Shear-degradation of grease and base oil availability in starved EHL lubrication

Experimental studies of starved grease lubrication show that, initially, the film thickness decays with time, as each overrolling displaces lubricant from the track. In earlier work the authors have modelled this condition and, assuming zero reflow, have obtained a power-law decay of film thickness with the number of overrollings. In the early stages the decay is as predicted, however as the test proceeds the film thickness sometimes recovers to a much higher value. This recovery of the film has important implications for the long-term operation of starved grease lubricated contacts. Film recovery is attributed to the shear degradation of the grease at the side of the track releasing ‘base oil’ which is thus available for reflow. In the starved condition the film thickness ultimately obtained is a function of the amount of lubricant present in the track and this amount is determined by the competing loss and replenishment mechanisms.

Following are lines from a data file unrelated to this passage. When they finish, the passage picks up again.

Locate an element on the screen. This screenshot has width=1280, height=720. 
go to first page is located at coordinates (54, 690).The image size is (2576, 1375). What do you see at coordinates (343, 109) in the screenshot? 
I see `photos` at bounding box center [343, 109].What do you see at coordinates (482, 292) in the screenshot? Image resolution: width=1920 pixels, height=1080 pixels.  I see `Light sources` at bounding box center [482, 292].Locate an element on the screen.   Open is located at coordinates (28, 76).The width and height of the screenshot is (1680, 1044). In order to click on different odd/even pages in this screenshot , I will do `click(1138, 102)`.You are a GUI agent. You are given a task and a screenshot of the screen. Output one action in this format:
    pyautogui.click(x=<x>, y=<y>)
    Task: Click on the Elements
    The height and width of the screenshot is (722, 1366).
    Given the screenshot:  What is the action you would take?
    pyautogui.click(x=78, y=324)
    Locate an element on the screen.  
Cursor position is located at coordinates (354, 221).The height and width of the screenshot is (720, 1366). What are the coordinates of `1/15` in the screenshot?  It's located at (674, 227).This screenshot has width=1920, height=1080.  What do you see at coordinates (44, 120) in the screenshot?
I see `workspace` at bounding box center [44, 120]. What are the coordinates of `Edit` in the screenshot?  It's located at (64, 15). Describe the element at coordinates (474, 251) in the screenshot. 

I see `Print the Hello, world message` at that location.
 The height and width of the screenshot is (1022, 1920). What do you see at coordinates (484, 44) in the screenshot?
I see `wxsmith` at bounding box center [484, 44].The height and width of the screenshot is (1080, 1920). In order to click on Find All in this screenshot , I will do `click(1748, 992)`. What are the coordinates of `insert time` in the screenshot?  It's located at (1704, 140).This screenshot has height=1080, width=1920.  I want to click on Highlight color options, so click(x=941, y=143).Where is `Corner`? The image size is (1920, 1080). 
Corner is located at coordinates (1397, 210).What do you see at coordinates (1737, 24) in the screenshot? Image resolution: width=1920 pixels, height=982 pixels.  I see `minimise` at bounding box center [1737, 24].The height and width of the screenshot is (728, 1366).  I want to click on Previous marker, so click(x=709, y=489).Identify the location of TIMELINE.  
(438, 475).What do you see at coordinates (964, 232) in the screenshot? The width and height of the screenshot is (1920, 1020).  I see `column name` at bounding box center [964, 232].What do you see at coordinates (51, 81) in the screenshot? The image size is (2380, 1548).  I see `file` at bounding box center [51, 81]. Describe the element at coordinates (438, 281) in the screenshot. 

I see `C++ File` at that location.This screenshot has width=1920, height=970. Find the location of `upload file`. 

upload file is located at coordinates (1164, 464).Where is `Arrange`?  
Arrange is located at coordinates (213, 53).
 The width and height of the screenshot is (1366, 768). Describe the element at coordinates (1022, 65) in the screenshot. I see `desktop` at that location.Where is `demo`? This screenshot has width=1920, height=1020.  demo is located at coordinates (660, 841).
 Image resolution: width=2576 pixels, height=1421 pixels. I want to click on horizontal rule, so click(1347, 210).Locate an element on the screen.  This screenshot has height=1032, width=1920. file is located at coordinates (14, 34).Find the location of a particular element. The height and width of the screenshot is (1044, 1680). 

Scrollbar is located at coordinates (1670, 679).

The current paper proposes a model which links the shear degradation of grease at the side of the track with the amount of ‘free’ oil released. Close to the contact the grease experiences very severe conditions and the thickener matrix is progressively destroyed with each overrolling. This degradation results in base oil containing dispersed particles with a predominantly viscous character and thus provides the ‘free’ lubricant for reflow. In this paper starved film decay and recovery has been measured for three greases and the shear degradation behaviour characterised in a rotational viscometer. A model has been developed to describe the shear degradation of the grease and this has been coupled to an analysis of the shear rate conditions at the side of the Hertzian contact during overrolling. The predictions from the numerical model are compared to experimental measurements of starved film recovery.